As a consequence, a recent BBC report revealed that girls as young as nine years old are so distressed about the appearance of their vaginas they are seeking labiaplasty. Although sometimes undertaken for medical reasons, labiaplasty is now the fastest growing form of plastic surgery in the UK, increasing at a rate of around 45 per cent each year.
It’s done to shorten or reshape the lips of the vagina, which naturally come in a variety of colours and shapes and can measure anywhere between 6-12cm for the labia major (outer lips) and 2-11cm for the labia minor (inner lips). In 2017 professor Sarah Creighton, then Chair of the British Society for Paediatric and Adolescent Gynaecology said: “Girls will sometimes come out with comments like, ‘I just hate it, I just want it removed,’ and for a girl to feel that way about any part of her body – especially a part that’s intimate – is very upsetting.”
So hurrah for Dodsworth – and this documentary’s director, Jenny Ash – for this reassuringly honest corrective.

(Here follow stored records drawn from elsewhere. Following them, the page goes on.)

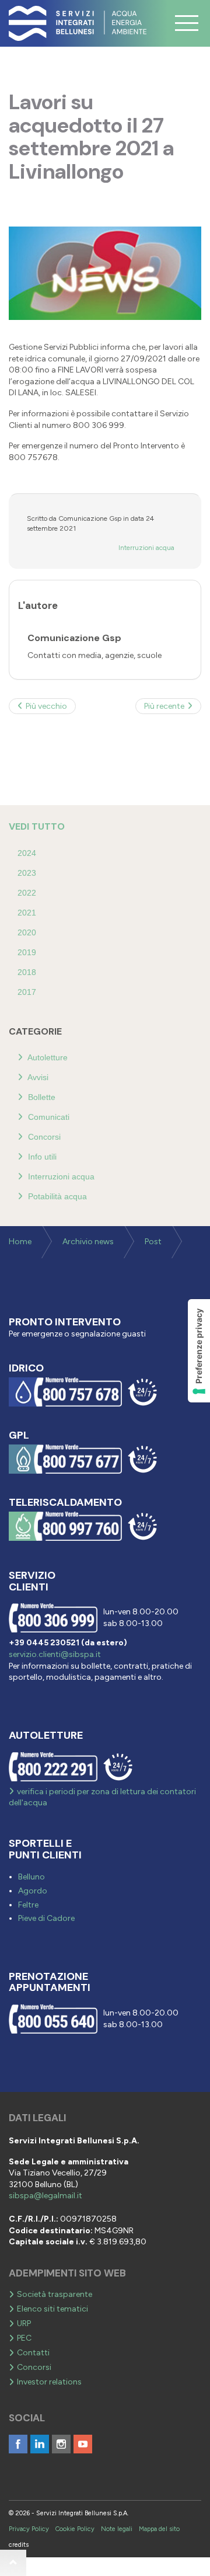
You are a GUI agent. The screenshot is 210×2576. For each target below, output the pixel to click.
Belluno (31, 1877)
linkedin (39, 2444)
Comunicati (47, 1117)
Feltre (28, 1905)
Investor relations (49, 2382)
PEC (24, 2338)
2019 (27, 952)
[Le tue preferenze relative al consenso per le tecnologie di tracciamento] (199, 1350)
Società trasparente (54, 2294)
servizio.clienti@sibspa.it (55, 1654)
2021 (27, 912)
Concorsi (43, 1136)
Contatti (33, 2353)
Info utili (41, 1156)
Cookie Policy (74, 2529)
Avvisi (37, 1077)
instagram (61, 2444)
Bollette (40, 1097)
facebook (18, 2444)
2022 (27, 892)
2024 (27, 853)
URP (24, 2323)
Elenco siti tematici (52, 2309)
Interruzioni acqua (146, 548)
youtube (83, 2444)
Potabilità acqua (56, 1196)
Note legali (116, 2529)
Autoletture (47, 1057)
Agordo (32, 1891)
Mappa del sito (159, 2529)
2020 (27, 932)
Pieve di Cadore (46, 1918)
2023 (27, 873)
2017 (27, 992)
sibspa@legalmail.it (45, 2196)
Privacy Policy (29, 2529)
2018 (27, 972)
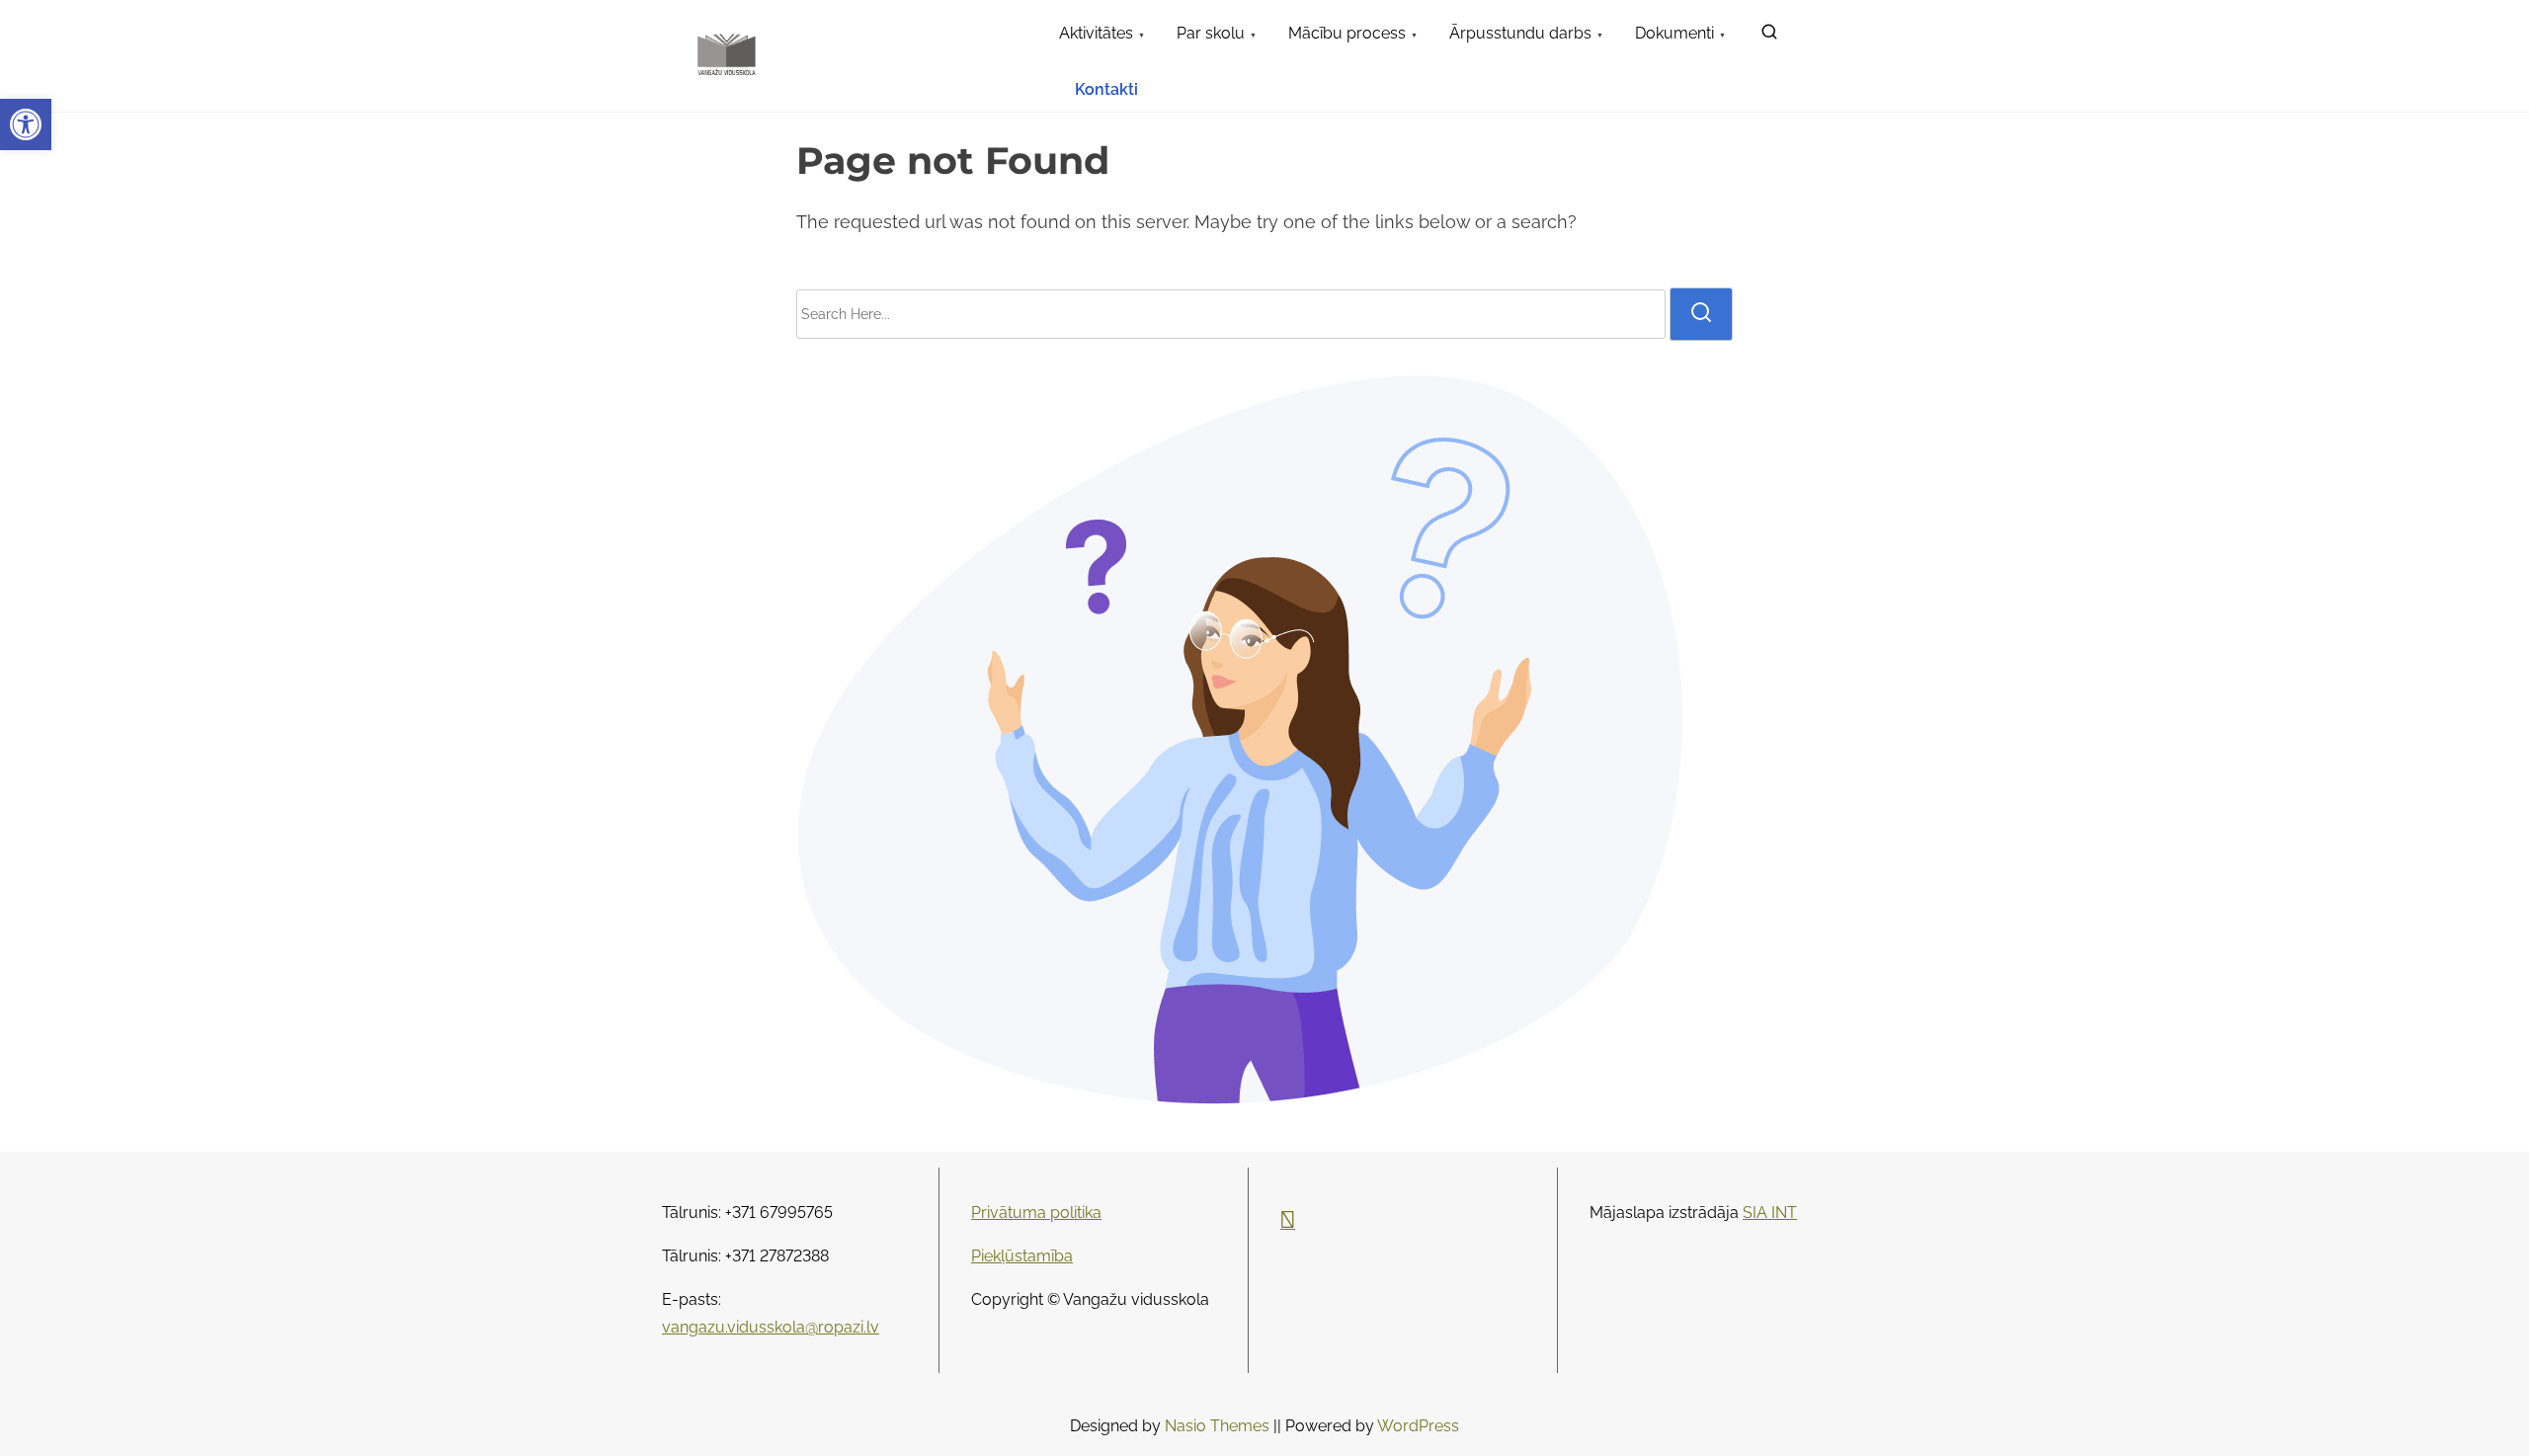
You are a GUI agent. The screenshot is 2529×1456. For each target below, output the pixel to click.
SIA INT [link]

Dodsworth doesn't just photograph these vulvas. She interviews her subjects about them. The programme covers: puberty, menstruation, discharge, masturbation, transexuality, pornography, rape, female genital mutilation (FGM), infertility, miscarriage, childbirth, cervical cancer and the aging process. Each topic is covered with a perfect combination of directness and compassion.
I was moved to tears by story of a woman who had experienced FGM as a child. She says the surgery, inflicted on 95 per cent of Somali women, left her with “a hole the size of a matchstick” through which to menstruate and urinate. She spent most of her childhood – from the age of 11-17 – in hospital and sobs as she tells Ash that the procedure which promised to “make a woman” of her robbed her of fertility.
She then told me something I wasn’t expecting to hear: that despite the removal of the exterior part of her clitoris, she still had “a nice sex life” and experienced orgasms. Because the nerves of clitoris are mostly on the inside, although scientists didn't define the full size of the clitoris until 1998. Ironically, the one thing that FGM was meant to remove – a woman’s capacity for sexual pleasure – was left intact.
While FGM is often undertaken in Muslim countries, we also heard how other religions have shamed women into hating themselves “down there”. A white, British woman talked of the Evangelical Christian upbringing that made her feel her vagina was “a scary portal to trouble”. She described how this message had been so deeply absorbed by her body that she was left unable to have penetrative sex.
Dodsworth admitted that she wasn't prepared for the level of trauma her subjects would bring to her studio. But there was also a lot of joy. There was rich poetry in the language women used to describe their sex lives, and laughter too.
Squeamish viewers who have yet to watch should be aware they will see blood, tampons and more. The programme included strong language. Sometimes Ash gave reality a break, and offered a euphemistic visual metaphor like a squeezed passion fruit or firework exploding.
But squeamish sex education teachers can breathe a sigh of relief. Show children this documentary and much of your work is done. I will certainly be showing it to both my son and daughter when they are old enough. As one woman said towards the end of the programme, wouldn’t it be great if people had to pass the equivalent of a driving test before being trusted near another person’s vagina? If that were the case, I’d make watching this important film a key part of it.